[start of Given entries]
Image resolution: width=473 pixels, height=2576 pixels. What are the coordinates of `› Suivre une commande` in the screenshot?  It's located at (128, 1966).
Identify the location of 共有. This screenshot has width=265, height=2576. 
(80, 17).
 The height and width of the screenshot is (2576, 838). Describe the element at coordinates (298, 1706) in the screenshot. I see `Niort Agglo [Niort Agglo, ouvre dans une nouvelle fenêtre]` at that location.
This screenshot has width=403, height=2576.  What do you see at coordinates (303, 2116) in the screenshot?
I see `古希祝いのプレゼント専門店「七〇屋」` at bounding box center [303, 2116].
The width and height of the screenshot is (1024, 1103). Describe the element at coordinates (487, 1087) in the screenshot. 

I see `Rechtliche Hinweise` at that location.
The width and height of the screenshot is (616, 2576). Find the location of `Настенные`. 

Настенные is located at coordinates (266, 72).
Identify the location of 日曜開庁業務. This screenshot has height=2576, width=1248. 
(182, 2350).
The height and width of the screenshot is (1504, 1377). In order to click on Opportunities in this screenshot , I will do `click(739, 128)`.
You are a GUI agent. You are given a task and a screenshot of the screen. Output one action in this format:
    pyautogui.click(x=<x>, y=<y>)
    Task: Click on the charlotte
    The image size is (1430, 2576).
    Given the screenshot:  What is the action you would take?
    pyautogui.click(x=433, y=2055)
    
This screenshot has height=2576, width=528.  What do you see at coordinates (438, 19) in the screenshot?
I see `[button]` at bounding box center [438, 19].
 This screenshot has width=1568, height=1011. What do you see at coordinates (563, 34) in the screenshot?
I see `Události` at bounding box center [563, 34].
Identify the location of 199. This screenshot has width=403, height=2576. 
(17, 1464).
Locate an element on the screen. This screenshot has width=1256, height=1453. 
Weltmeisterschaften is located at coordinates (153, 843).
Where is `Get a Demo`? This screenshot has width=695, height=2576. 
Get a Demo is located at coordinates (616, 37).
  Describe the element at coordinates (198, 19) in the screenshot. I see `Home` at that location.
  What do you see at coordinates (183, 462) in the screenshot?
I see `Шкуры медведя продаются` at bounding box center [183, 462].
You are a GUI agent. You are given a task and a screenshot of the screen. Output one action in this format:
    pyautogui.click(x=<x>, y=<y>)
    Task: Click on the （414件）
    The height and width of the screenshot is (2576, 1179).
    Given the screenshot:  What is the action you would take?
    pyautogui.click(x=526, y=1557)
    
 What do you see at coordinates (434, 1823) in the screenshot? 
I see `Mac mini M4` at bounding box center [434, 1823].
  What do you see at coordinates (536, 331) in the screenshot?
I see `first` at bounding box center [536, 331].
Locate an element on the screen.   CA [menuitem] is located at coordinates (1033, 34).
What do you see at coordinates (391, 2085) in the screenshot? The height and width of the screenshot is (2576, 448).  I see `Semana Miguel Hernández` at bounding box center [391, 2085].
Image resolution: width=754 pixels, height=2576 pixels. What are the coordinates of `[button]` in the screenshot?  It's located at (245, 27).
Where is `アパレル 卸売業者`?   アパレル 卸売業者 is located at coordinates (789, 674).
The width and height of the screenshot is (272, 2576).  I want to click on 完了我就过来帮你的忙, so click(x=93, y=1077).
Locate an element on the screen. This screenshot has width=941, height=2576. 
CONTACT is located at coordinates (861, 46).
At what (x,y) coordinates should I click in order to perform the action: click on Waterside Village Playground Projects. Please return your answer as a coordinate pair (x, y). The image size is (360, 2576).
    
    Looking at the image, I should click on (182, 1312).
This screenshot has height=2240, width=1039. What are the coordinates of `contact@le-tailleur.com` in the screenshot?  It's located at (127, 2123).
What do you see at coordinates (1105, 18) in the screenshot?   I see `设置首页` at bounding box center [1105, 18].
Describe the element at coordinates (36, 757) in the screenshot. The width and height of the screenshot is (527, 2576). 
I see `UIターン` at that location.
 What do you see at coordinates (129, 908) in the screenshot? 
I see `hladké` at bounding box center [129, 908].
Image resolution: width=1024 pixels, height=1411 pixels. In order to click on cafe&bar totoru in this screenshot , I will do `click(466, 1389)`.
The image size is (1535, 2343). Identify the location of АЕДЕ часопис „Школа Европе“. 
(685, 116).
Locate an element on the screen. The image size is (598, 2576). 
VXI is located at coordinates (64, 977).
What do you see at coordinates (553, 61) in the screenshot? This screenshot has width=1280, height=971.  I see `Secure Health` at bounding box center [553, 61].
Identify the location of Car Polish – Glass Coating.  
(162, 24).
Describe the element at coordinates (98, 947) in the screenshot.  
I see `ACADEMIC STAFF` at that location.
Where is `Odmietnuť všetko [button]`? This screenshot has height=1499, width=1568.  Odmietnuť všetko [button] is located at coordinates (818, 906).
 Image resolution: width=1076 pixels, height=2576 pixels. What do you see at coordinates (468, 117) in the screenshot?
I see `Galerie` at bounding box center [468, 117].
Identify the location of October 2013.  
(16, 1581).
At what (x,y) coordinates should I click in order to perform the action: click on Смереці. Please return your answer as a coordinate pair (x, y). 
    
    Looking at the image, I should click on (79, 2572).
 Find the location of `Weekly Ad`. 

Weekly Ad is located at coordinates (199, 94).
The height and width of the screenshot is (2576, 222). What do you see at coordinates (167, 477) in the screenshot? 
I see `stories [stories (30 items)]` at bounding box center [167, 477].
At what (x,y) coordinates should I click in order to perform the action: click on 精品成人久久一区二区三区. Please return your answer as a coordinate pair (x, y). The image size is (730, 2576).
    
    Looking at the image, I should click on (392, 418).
[end of Given entries]
### [Exercise prompt]
Write out every one of the entries again, switching "Identify the location of" to "Find the position of" wherever it appears and leaving everything else unchanged.

### [The answer]
Image resolution: width=473 pixels, height=2576 pixels. What are the coordinates of `› Suivre une commande` in the screenshot?  It's located at (128, 1966).
Find the position of 共有. This screenshot has width=265, height=2576. 
(80, 17).
 The height and width of the screenshot is (2576, 838). Describe the element at coordinates (298, 1706) in the screenshot. I see `Niort Agglo [Niort Agglo, ouvre dans une nouvelle fenêtre]` at that location.
This screenshot has width=403, height=2576.  What do you see at coordinates (303, 2116) in the screenshot?
I see `古希祝いのプレゼント専門店「七〇屋」` at bounding box center [303, 2116].
The width and height of the screenshot is (1024, 1103). Describe the element at coordinates (487, 1087) in the screenshot. 

I see `Rechtliche Hinweise` at that location.
The width and height of the screenshot is (616, 2576). Find the location of `Настенные`. 

Настенные is located at coordinates (266, 72).
Find the position of 日曜開庁業務. This screenshot has height=2576, width=1248. 
(182, 2350).
The height and width of the screenshot is (1504, 1377). In order to click on Opportunities in this screenshot , I will do `click(739, 128)`.
You are a GUI agent. You are given a task and a screenshot of the screen. Output one action in this format:
    pyautogui.click(x=<x>, y=<y>)
    Task: Click on the charlotte
    The image size is (1430, 2576).
    Given the screenshot:  What is the action you would take?
    pyautogui.click(x=433, y=2055)
    
This screenshot has height=2576, width=528.  What do you see at coordinates (438, 19) in the screenshot?
I see `[button]` at bounding box center [438, 19].
 This screenshot has width=1568, height=1011. What do you see at coordinates (563, 34) in the screenshot?
I see `Události` at bounding box center [563, 34].
Find the position of 199. This screenshot has width=403, height=2576. 
(17, 1464).
Locate an element on the screen. This screenshot has width=1256, height=1453. 
Weltmeisterschaften is located at coordinates (153, 843).
Where is `Get a Demo`? This screenshot has width=695, height=2576. 
Get a Demo is located at coordinates (616, 37).
  Describe the element at coordinates (198, 19) in the screenshot. I see `Home` at that location.
  What do you see at coordinates (183, 462) in the screenshot?
I see `Шкуры медведя продаются` at bounding box center [183, 462].
You are a GUI agent. You are given a task and a screenshot of the screen. Output one action in this format:
    pyautogui.click(x=<x>, y=<y>)
    Task: Click on the （414件）
    The height and width of the screenshot is (2576, 1179).
    Given the screenshot:  What is the action you would take?
    pyautogui.click(x=526, y=1557)
    
 What do you see at coordinates (434, 1823) in the screenshot? 
I see `Mac mini M4` at bounding box center [434, 1823].
  What do you see at coordinates (536, 331) in the screenshot?
I see `first` at bounding box center [536, 331].
Locate an element on the screen.   CA [menuitem] is located at coordinates (1033, 34).
What do you see at coordinates (391, 2085) in the screenshot? The height and width of the screenshot is (2576, 448).  I see `Semana Miguel Hernández` at bounding box center [391, 2085].
Image resolution: width=754 pixels, height=2576 pixels. What are the coordinates of `[button]` in the screenshot?  It's located at (245, 27).
Where is `アパレル 卸売業者`?   アパレル 卸売業者 is located at coordinates (789, 674).
The width and height of the screenshot is (272, 2576).  I want to click on 完了我就过来帮你的忙, so click(x=93, y=1077).
Locate an element on the screen. This screenshot has width=941, height=2576. 
CONTACT is located at coordinates (861, 46).
At what (x,y) coordinates should I click in order to perform the action: click on Waterside Village Playground Projects. Please return your answer as a coordinate pair (x, y). The image size is (360, 2576).
    
    Looking at the image, I should click on (182, 1312).
This screenshot has height=2240, width=1039. What are the coordinates of `contact@le-tailleur.com` in the screenshot?  It's located at (127, 2123).
What do you see at coordinates (1105, 18) in the screenshot?   I see `设置首页` at bounding box center [1105, 18].
Describe the element at coordinates (36, 757) in the screenshot. The width and height of the screenshot is (527, 2576). 
I see `UIターン` at that location.
 What do you see at coordinates (129, 908) in the screenshot? 
I see `hladké` at bounding box center [129, 908].
Image resolution: width=1024 pixels, height=1411 pixels. In order to click on cafe&bar totoru in this screenshot , I will do `click(466, 1389)`.
The image size is (1535, 2343). Find the position of АЕДЕ часопис „Школа Европе“. 
(685, 116).
Locate an element on the screen. The image size is (598, 2576). 
VXI is located at coordinates (64, 977).
What do you see at coordinates (553, 61) in the screenshot? This screenshot has width=1280, height=971.  I see `Secure Health` at bounding box center [553, 61].
Find the position of Car Polish – Glass Coating.  
(162, 24).
Describe the element at coordinates (98, 947) in the screenshot.  
I see `ACADEMIC STAFF` at that location.
Where is `Odmietnuť všetko [button]`? This screenshot has height=1499, width=1568.  Odmietnuť všetko [button] is located at coordinates (818, 906).
 Image resolution: width=1076 pixels, height=2576 pixels. What do you see at coordinates (468, 117) in the screenshot?
I see `Galerie` at bounding box center [468, 117].
Find the position of October 2013.  
(16, 1581).
At what (x,y) coordinates should I click in order to perform the action: click on Смереці. Please return your answer as a coordinate pair (x, y). 
    
    Looking at the image, I should click on (79, 2572).
 Find the location of `Weekly Ad`. 

Weekly Ad is located at coordinates (199, 94).
The height and width of the screenshot is (2576, 222). What do you see at coordinates (167, 477) in the screenshot? 
I see `stories [stories (30 items)]` at bounding box center [167, 477].
At what (x,y) coordinates should I click in order to perform the action: click on 精品成人久久一区二区三区. Please return your answer as a coordinate pair (x, y). The image size is (730, 2576).
    
    Looking at the image, I should click on (392, 418).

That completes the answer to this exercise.